A tensor is just a multidimensinoal array
"""
from numpy import ndarray as Tensor

In [3]:
"""
our neural nets will be made up of layers
one might look like
inputs -> linear -> tanh -> linear -> outputs
"""
from typing import Dict, Callable
import numpy as np

# from odscnet.tensor import Tensor

class Layer:
    def __init__(self) -> None:
#        self.params: Dict[str, Tensor] = {}
#        self.grads: Dict[str, Tensor] = {}
#        self.params[Dict[str, Tensor]] = {}
#        self.grads[Dict[str, Tensor]] = {}
        self.params = {}
        self.grads = {} 
    
    def forward(self, inputs: Tensor) -> Tensor:
        raise NotImplementedError

    def backward(self, grad: Tensor) -> Tensor:
        raise NotImplementedError

class Linear(Layer):
    """
    computes inputs @ w + b
    """
    def __init__(self, input_size: int, output_size: int) -> None:
        super().__init__()
        self.params["w"] = np.random.randn(input_size, output_size)
        self.params["b"] = np.random.randn(output_size)

    def forward(self, inputs: Tensor) -> Tensor:
        # batch_size, input_size = inputs.shape
        self.inputs = inputs
        return inputs @ self.params["w"] + self.params["b"]

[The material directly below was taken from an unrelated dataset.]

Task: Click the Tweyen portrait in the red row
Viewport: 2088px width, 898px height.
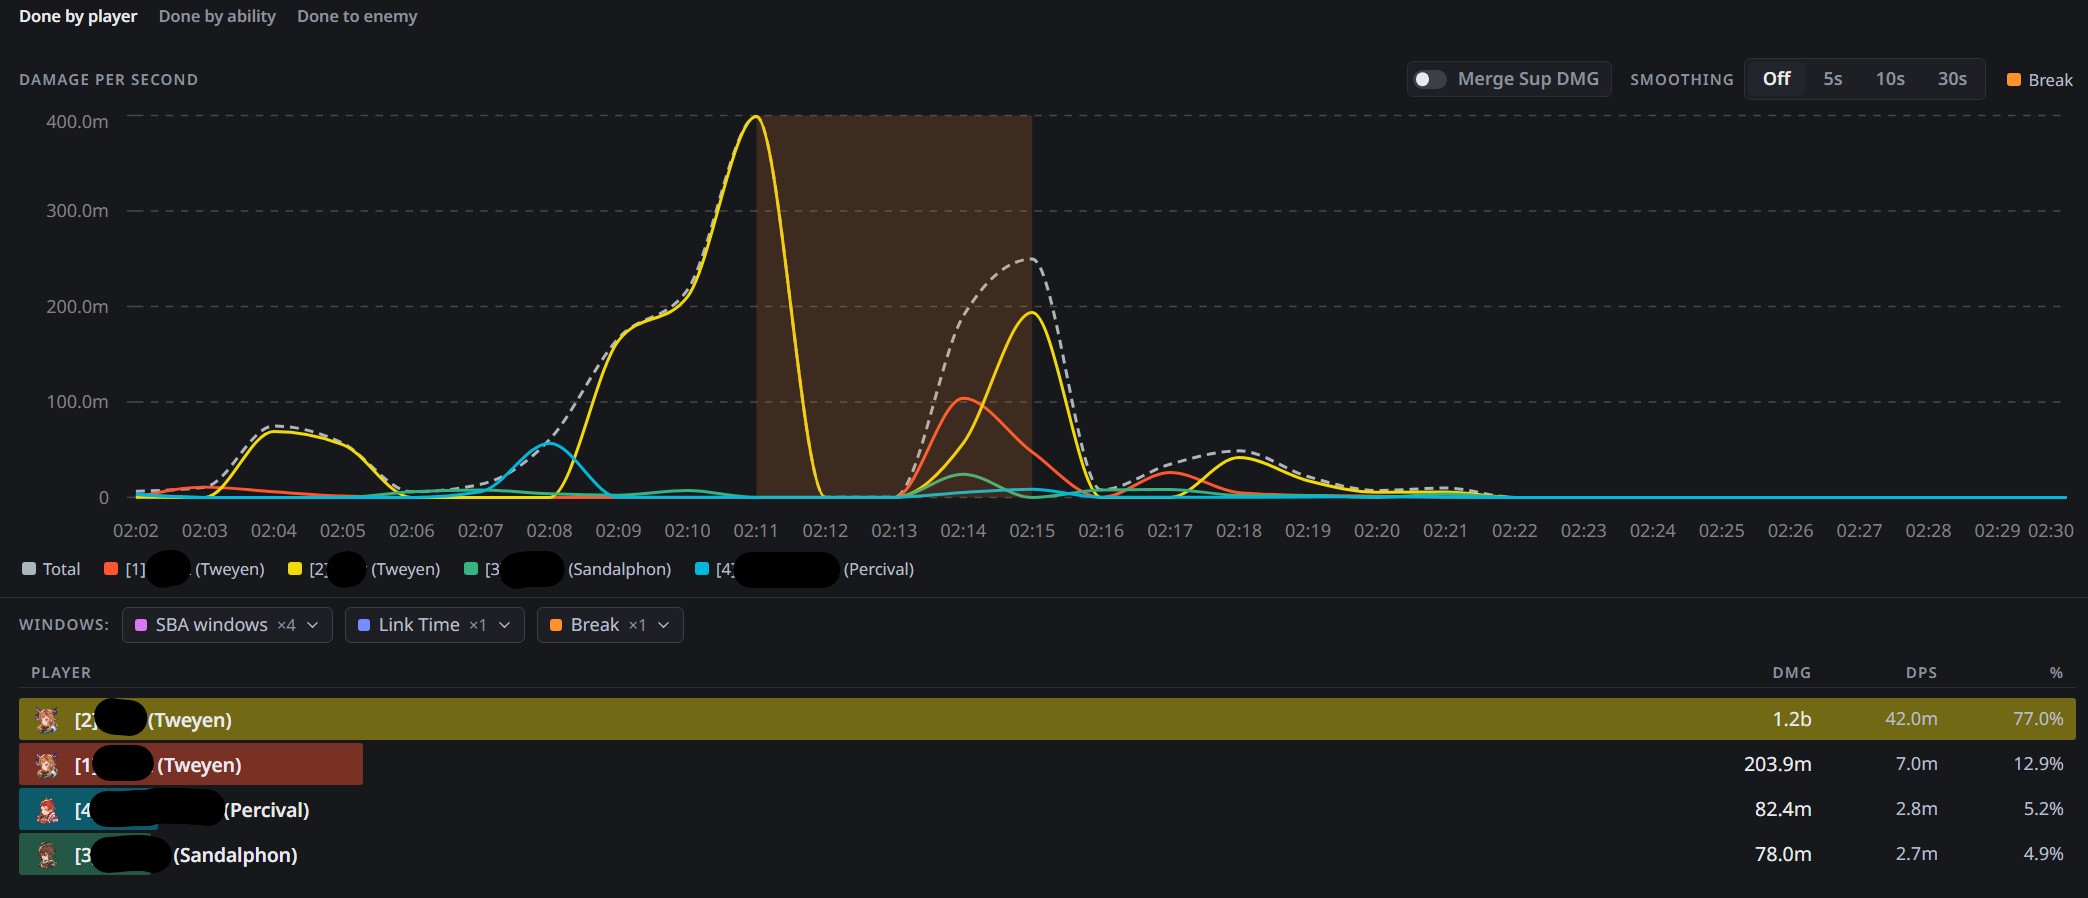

    def backward(self, grad: Tensor) -> Tensor:
        """
        if y = f(x) and x = a * b
        then dy/da = f'(x) * b
        and dy/db = f'(x) * a
        now if x = a @ b
        then dy/da = f'(x) @ b.T
        and dy/db = a.T @ f'(x)
        """
        self.grads["b"] = np.sum(grad, axis=0)
        self.grads["w"] = self.inputs.T @ grad
        return grad @ self.params["w"].T

F = Callable[[Tensor], Tensor]

class Activation(Layer):
    def __init__(self, f: F, f_prime: F) -> None:
        super().__init__()
        self.f = f
        self.f_prime = f_prime

    def forward(self, inputs: Tensor) -> Tensor:
        self.inputs = inputs
        return self.f(inputs)

    def backward(self, grad: Tensor) -> Tensor:
        return self.f_prime(self.inputs) * grad

def tanh(x: Tensor) -> Tensor:
    return np.tanh(x)

def tanh_prime(x: Tensor) -> Tensor:
    y = tanh(x)
    return 1 - y ** 2

class Tanh(Activation):
    def __init__(self):
        super().__init__(tanh, tanh_prime)

In [4]:
"""
A neural net is just a collection of layers
"""
from typing import Sequence, Iterator, Tuple

#from odscnet.tensor import Tensor
#from odscnet.layers import Layer

class NeuralNet:
    def __init__(self, layers: Sequence[Layer]) -> None:
        self.layers = layers

    def forward(self, inputs: Tensor) -> Tensor:
        for layer in self.layers:
            inputs = layer.forward(inputs)
        return inputs

    def backward(self, grad: Tensor) -> Tensor:
        for layer in reversed(self.layers):
            grad = layer.backward(grad)
        return grad

    def params_and_grads(self) -> Iterator[Tuple[Tensor, Tensor]]:
        for layer in self.layers:
            for name, param in layer.params.items():
                grad = layer.grads[name]
                yield param, grad

In [6]:
"""
An optimizer uses the gradients to adjust the weights
of the neural net
"""
#from odscnet.nn import NeuralNet

class Optimizer:
    def step(self, net: NeuralNet) -> None:
        raise NotImplementedError

class SGD(Optimizer):
    def __init__(self, lr: float = 0.01) -> None:
        self.lr = lr

    def step(self, net: NeuralNet) -> None:
        for param, grad in net.params_and_grads():
            param -= self.lr * grad

In [7]:
"""
A loss function measures how good or bad
our predictions are, and gives us a gradient
"""
import numpy as np

#from odscnet.tensor import Tensor

class Loss:
    def loss(self, predicted: Tensor, actual: Tensor) -> float:
        raise NotImplementedError

    def grad(self, predicted: Tensor, actual: Tensor) -> Tensor:
        raise NotImplementedError


class MSE(Loss):
    """
    Actually total squared error
    """
    def loss(self, predicted: Tensor, actual: Tensor) -> float:
        return np.sum((predicted - actual) ** 2)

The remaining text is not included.